The Homeland changes course to save the crew of Typhoon. They succeed, but find that their fuel reserves are now insufficient to get to Mars. So Homeland makes an emergency landing on the asteroid Icarus passing near Mars, on which they are stranded.

After an attempt to send a fuel supply by uncrewed rocket fails, another ship Meteor is sent with a cosmonaut on a possibly suicidal mission, to save the stranded cosmonauts.

== Cast ==
- Ivan Pereverzev — scientist Eugene Kornev
- Alexander Shvoryn — engineer Andrey Gordienko
- Constantine Bartashevich — astronaut Robert Clark
- Gurgen Tonunts — astronaut Erwin Verst
- Valentin Chernyak — cosmonaut Gregory Somov
- Viktor Dobrovolsky — space station chief Vasily Demchenko
- Alexandra "Alla" Popova — Vera Korneva
- Taisia Litvinenko — doctor Lena
- Larisa Borisenko — student Olga
- Leo Lobov — cameraman Sasha
- Sergey Filimonov — writer Troyan
- Maria Samoilov — Clark's mother
- Mikhail Belousov — ( uncredited )

== Crew ==

- Screenwriters — Alexei Sazonov, Evgeniya Pomeschikov
with the participation of — Mikhael Karyukov
- Consultants — corresponding Member of the USSR Academy of Sciences — Abnir Yakovkin, Engineer Aleksandr Borin
- Production Director - Valeri Fokin
- Story Editors — Renata Korol, A. Pereguda
- Staging directors — Mikhael Karyukov, Aleksandr Kozyr
- Art director - Tatiana Kulchitskaya
- Chief Artist — Timofej Liauchuk
- Sets director — Yuri Shvets
- Costume Artist — G. Glinkova
- Makeup artist — E. Odinovich
- Special Effects Directors — Franz Semyannikov, N. Ilyushin
- Special Effects Art Directors — Yuri Shvets, G. Loukashov
- Director of photography — Nikolai Kulchitskii
- Sound engineer — Georgij Parahnikov
- Film Editor — L. Mkhitaryants
- Composer — Julij Meitus
- USSR State Orchestra
Conductor — Veniamin Tolba
- Экспериментальный ансамбль электромузыкальных инструментов
(Experimental Electronic Music Ensemble)
Orchestra Director — Vyacheslav Mescherin

== Battle Beyond the Sun (U.S. release)==
In 1962, Roger Corman invited film school student Francis Ford Coppola to produce an English-language version of the film, rights to which Corman had acquired for U.S. release, entitled; Battle Beyond the Sun. In addition to preparing a dubbing script in American English, Coppola edited out all references to the U.S./Soviet conflict from the dialogue, blotted out all the Cyrillic writing on the various spacecraft and superimposed neutral designs, replaced shots showing models and paintings of Soviet spacecraft with scenes showing NASA ones, replaced the names of all the actors with made-up names which had their first letters identical to those of the players (and thus turning Taisiya Litvinenko into a man, Thomas Littleton), and inserted a scene with monsters on Mars's moon Phobos. In all, the resulting film edit is 13 minutes shorter than the original. The film was distributed by American International Pictures.

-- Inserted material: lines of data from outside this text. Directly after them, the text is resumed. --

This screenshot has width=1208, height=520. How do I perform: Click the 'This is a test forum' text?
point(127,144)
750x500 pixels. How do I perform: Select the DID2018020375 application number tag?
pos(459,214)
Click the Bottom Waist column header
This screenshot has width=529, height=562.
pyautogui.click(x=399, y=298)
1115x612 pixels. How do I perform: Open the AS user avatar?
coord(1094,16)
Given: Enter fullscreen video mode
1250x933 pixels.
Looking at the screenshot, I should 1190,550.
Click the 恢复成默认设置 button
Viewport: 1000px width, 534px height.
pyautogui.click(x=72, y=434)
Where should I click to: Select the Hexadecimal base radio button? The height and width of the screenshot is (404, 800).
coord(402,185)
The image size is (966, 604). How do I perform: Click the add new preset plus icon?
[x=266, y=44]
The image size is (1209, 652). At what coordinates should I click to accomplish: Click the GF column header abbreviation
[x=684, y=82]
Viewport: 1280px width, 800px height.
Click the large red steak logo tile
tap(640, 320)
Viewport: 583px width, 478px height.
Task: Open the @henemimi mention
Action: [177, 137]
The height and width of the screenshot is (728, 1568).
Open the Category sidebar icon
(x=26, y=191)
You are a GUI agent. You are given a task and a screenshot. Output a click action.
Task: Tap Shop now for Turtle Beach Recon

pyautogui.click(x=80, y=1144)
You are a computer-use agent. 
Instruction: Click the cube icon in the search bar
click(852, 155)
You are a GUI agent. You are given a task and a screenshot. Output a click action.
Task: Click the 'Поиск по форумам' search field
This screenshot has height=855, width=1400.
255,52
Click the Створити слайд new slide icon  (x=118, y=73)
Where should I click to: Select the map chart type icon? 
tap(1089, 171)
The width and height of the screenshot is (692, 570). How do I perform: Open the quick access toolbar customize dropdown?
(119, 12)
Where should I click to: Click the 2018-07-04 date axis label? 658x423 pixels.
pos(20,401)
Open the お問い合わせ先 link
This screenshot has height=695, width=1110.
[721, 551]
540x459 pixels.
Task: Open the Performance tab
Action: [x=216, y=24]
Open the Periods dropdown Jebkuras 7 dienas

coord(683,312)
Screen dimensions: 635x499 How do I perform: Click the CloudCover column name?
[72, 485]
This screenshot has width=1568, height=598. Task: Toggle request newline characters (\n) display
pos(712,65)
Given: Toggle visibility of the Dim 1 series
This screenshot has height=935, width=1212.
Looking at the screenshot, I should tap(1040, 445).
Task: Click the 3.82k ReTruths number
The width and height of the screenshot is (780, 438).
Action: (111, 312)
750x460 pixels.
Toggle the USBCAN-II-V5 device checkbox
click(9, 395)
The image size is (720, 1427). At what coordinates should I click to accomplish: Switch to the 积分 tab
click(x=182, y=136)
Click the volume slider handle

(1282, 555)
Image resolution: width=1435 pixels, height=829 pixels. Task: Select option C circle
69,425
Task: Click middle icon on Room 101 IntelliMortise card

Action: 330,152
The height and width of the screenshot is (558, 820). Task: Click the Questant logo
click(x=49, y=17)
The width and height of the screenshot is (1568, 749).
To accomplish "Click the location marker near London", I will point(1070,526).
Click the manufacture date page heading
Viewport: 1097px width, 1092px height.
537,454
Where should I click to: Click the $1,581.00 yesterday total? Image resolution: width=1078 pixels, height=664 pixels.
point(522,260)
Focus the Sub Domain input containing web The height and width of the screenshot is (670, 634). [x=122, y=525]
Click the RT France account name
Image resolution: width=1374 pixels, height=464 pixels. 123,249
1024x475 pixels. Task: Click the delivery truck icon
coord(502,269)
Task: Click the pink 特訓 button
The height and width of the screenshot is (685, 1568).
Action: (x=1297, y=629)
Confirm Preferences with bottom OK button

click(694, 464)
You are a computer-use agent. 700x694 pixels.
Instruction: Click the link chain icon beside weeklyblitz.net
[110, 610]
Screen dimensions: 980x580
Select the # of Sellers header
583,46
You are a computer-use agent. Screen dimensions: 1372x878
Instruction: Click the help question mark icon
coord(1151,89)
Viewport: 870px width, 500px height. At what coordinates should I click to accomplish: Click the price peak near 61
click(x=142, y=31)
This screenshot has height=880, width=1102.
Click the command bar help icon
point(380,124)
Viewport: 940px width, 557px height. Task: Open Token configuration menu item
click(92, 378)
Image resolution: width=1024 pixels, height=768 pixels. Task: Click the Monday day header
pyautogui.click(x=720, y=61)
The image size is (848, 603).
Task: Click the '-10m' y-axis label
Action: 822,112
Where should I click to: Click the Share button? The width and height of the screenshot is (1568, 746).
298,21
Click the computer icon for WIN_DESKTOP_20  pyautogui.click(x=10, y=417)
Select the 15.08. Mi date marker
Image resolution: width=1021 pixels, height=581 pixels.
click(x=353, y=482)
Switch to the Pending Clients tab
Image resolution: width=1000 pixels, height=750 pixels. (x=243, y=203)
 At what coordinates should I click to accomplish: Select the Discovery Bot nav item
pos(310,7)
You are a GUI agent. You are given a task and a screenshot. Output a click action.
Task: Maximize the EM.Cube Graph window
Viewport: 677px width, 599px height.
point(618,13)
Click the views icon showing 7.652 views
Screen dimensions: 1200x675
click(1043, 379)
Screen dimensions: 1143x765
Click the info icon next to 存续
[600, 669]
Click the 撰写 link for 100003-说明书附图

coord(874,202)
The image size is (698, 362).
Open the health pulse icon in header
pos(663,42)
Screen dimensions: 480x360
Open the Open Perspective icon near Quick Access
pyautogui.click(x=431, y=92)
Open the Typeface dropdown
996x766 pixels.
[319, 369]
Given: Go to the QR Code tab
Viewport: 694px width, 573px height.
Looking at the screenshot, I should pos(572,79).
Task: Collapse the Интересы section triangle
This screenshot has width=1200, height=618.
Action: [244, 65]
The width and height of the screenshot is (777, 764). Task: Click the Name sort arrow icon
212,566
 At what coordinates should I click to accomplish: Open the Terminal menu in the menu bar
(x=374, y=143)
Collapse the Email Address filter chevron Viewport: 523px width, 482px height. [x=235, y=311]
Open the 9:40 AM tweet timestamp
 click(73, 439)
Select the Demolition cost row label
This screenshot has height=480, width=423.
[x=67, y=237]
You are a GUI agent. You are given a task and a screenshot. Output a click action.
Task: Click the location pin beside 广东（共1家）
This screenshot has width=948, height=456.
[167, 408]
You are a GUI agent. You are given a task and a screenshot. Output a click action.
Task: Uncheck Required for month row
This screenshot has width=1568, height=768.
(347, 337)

Some space scenes from Nebo Zovyot also appear in Corman's 1965 film Voyage to the Prehistoric Planet. (Most of the scenes in that film are taken from another Soviet science-fiction film, Planeta Bur).

== Related facts ==
Nebo Zovyot was released two years after the launch of the first artificial satellite Sputnik 1 and two years before the first crewed flight into space by Yuri Gagarin.

Stanley Kubrick's 1968 film 2001: A Space Odyssey used drawings and graphics solutions from Nebo Zovyot created by the fiction artist Yuri Shvets.

Nebo Zovyot was re-released in Germany as Der Himmel ruft on June 15, 2009. Furthermore, the film was officially translated into Hungarian and Italian.

In the film the fictional Soviet spaceship Rodina (Родина, Motherland) landed vertically on floating landing platform in Yalta harbour, similar to SpaceX CRS-8 landing on April 8, 2016, (with SpaceX having successfully accomplished their first vertical landing recovery of a first stage booster as a return to launch site during Flight 20 of Falcon 9 on December 21, 2015).